▶ _REQUIRED WORK_
Review the material and extract every line in which the word "Guardar" occurs.

▶ _DATA FOR PROCESSING_

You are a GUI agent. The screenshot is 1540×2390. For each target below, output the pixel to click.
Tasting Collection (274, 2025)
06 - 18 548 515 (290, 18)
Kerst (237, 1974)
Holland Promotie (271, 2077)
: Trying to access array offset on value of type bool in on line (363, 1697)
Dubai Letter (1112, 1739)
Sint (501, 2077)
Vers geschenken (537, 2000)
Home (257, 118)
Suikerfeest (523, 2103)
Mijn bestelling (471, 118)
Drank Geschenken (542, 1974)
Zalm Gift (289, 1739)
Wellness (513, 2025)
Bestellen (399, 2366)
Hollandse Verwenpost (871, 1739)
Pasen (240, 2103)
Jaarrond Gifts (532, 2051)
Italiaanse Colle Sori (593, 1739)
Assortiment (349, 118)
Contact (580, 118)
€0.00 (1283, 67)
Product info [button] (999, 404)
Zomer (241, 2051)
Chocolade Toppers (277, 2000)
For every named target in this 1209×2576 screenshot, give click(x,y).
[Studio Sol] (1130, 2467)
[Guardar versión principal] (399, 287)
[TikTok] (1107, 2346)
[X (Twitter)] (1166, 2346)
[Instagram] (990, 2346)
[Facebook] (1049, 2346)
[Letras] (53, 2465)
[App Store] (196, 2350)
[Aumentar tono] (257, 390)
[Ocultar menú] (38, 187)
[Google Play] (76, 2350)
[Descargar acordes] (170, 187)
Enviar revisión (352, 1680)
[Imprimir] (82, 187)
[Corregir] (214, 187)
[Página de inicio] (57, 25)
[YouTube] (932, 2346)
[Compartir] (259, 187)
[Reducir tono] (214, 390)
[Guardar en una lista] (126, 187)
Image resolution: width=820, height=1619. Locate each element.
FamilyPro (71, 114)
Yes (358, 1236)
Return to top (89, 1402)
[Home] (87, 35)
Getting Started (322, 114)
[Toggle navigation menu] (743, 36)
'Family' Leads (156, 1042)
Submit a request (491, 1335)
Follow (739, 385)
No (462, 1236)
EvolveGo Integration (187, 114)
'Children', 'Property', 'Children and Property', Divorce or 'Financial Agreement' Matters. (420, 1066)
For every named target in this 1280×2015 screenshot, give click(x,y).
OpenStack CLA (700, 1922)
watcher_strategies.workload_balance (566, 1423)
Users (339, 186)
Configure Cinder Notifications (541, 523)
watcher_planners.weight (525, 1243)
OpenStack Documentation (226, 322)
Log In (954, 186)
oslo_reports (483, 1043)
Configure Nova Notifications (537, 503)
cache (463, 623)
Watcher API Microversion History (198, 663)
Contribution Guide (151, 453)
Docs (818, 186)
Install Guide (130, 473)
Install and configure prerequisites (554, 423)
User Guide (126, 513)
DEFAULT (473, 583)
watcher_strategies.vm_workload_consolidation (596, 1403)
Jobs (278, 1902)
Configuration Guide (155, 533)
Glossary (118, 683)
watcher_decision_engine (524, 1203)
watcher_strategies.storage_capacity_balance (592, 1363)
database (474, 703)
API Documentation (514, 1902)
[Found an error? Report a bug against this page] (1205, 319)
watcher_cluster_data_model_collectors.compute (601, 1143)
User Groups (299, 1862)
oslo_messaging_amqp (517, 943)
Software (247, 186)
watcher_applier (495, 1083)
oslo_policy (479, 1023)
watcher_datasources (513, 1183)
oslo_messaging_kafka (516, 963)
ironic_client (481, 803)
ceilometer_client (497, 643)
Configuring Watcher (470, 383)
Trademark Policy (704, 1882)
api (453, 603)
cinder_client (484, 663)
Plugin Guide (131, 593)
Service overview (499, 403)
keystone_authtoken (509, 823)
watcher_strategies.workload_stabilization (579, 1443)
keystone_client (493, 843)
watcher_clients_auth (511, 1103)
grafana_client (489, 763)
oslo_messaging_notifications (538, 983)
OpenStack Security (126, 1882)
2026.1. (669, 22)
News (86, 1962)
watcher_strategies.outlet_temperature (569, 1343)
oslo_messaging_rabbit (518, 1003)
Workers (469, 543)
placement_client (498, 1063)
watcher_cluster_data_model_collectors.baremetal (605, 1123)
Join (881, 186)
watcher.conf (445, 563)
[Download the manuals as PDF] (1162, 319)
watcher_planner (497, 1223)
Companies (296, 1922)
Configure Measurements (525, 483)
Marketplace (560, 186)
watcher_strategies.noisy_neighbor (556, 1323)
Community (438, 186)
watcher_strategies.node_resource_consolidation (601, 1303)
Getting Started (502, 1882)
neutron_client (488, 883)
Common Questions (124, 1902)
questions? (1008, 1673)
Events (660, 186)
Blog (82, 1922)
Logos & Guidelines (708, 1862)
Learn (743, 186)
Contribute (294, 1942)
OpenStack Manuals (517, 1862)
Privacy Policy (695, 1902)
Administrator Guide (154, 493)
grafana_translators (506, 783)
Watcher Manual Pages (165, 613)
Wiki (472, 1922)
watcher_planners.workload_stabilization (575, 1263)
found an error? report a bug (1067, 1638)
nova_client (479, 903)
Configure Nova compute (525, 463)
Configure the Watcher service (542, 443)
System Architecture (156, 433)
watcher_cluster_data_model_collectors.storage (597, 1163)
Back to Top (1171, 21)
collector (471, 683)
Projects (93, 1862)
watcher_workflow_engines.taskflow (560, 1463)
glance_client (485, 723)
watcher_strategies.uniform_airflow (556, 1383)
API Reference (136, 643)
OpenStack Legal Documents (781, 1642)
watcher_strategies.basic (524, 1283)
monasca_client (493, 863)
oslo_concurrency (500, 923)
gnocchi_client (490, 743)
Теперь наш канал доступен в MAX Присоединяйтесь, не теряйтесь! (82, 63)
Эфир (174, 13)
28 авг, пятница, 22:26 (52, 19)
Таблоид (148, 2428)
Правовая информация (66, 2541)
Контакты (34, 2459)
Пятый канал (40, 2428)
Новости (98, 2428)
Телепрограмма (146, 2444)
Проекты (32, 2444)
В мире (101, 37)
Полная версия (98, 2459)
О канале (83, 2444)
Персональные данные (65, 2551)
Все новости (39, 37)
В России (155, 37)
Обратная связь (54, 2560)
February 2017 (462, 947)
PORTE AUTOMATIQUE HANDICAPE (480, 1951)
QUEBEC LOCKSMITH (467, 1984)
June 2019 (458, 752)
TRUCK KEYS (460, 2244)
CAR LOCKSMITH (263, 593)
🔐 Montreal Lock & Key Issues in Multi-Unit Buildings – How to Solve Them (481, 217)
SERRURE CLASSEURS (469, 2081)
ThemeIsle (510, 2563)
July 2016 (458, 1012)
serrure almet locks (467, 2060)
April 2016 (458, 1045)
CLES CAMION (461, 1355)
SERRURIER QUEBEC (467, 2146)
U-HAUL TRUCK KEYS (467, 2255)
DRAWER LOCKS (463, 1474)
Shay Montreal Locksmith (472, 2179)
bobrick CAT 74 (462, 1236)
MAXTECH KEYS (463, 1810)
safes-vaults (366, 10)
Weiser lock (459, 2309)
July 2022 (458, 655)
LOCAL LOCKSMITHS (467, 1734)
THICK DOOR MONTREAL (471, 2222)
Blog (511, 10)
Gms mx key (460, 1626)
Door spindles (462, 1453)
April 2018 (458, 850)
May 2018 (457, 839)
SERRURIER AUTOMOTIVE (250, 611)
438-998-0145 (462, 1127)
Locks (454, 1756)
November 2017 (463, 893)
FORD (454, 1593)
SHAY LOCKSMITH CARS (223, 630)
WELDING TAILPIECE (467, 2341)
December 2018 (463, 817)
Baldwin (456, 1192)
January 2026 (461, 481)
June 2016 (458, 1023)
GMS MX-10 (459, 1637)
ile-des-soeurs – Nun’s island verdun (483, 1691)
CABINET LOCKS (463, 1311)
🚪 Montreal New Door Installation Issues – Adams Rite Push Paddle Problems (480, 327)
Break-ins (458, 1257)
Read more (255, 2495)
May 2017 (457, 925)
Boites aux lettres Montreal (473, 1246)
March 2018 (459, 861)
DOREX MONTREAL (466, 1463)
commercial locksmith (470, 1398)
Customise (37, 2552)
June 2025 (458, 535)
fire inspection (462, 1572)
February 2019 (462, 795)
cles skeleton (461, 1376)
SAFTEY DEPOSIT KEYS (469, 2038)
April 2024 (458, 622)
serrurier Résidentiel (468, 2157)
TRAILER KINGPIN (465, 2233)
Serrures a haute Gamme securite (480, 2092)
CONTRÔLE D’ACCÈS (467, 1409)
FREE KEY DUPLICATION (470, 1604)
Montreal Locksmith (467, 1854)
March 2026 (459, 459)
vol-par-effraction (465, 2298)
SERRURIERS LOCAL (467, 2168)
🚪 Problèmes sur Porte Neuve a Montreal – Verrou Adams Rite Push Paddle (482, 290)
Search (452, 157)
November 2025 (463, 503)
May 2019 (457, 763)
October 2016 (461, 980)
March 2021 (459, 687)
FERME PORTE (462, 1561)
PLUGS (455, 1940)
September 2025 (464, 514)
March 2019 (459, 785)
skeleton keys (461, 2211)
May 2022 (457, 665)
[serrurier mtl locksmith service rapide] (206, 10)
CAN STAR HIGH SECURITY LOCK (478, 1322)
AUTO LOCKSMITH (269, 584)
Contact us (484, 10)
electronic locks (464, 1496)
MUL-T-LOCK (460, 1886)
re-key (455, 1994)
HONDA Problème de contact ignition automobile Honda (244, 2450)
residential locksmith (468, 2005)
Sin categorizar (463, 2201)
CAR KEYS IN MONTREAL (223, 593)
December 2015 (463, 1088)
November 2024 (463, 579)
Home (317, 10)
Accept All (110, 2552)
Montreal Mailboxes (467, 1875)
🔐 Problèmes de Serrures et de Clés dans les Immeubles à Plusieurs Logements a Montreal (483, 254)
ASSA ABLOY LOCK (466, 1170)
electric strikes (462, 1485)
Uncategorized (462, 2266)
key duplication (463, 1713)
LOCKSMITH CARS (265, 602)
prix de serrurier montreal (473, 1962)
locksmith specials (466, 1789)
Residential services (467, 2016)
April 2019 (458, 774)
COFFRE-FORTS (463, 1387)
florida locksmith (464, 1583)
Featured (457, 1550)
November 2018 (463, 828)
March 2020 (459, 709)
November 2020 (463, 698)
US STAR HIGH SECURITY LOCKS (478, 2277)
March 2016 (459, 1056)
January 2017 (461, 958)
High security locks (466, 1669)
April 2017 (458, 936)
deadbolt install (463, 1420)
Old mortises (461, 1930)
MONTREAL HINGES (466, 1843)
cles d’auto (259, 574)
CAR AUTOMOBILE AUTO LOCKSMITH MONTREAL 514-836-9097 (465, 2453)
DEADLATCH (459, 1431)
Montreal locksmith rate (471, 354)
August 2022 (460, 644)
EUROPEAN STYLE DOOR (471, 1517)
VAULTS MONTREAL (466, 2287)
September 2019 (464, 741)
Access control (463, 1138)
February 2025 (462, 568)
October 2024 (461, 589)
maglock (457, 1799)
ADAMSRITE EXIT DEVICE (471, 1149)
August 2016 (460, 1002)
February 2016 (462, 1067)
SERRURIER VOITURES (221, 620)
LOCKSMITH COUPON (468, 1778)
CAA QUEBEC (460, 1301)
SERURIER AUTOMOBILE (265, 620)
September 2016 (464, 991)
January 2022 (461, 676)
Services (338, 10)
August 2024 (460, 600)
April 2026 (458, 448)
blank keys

▶ _RESULT OF THE EXERCISE_
[Guardar versión principal] (399, 287)
[Guardar en una lista] (126, 187)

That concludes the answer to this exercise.